0

I am using stat qq plots to indicate normality of any given variable. I wish to colour each plot with a second variable so that I can see the distribution of each factor level in this second variable in terms of the normality distribution of the first variable. I can achieve this when I produce plots one by one. However, I would like to use purrr::map to iterate through a list of secondary variables. I have four secondary variables, and so would prefer not to have to duplicate the code several times

I have spent considerable time looking online and also reading through the questions and answers on here.

I use the following code. Following the sample data to create a reproducible example, I first create a gglayers object, which contains ggplot meta data, so as to avoid duplicating it in every plot

RSKPH2 <- data.frame(
release_speed_kph =c(87.42, 141.37, 133.41, 89.12, 96.64, 141.39, 137.16, 98.09, 144.22, 101.19),
batting_hand = c("left", "right", "right", "right", "right", "left", "right", "right", "left", "right"),
bowling_hand = c("right", "right", "left", "right", "left", "right", "right", "right", "left", "right"),
bowling_type = c("spin", "pace", "pace", "spin", "spin", "pace", "pace", "spin", "pace", "pace"),
wicket = c("Wicket", "No Wicket", "No Wicket", "Wicket", "No Wicket", "No Wicket", "Wicket", "No Wicket", "Wicket", "Wicket")
)

▶ **To be done**
1. Summarize the post in two sentences.
2. Answer these questions from the post:
(a) How many secondary variables does the writer have?
(b) Which function does the writer want to use to iterate through the list of secondary variables?
(c) What does the gglayers object contain?
The listing is unrelated to the post above.

▶ **Given information**

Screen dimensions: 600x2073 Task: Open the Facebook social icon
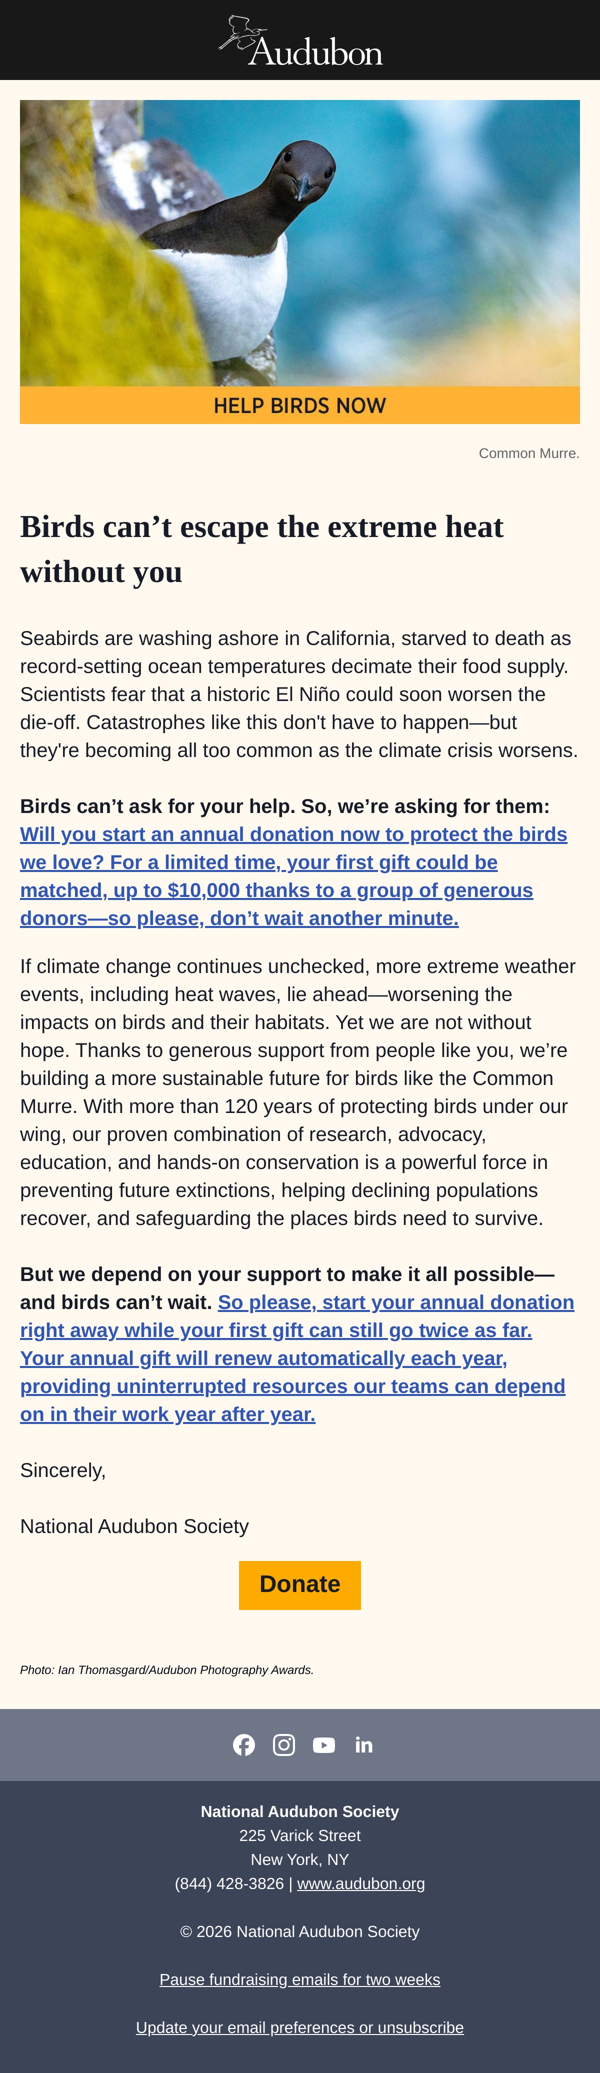[x=245, y=1745]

▶ **Worked answers**
1. The writer makes stat qq plots to check the normality of a variable and wants to color each plot by a second variable, which works when the plots are produced one at a time. They want to iterate over a list of four secondary variables with purrr::map rather than duplicate the code, and they give sample data and plan to build a gglayers object holding shared ggplot metadata.

2.
(a) Four.
(b) purrr::map.
(c) ggplot metadata.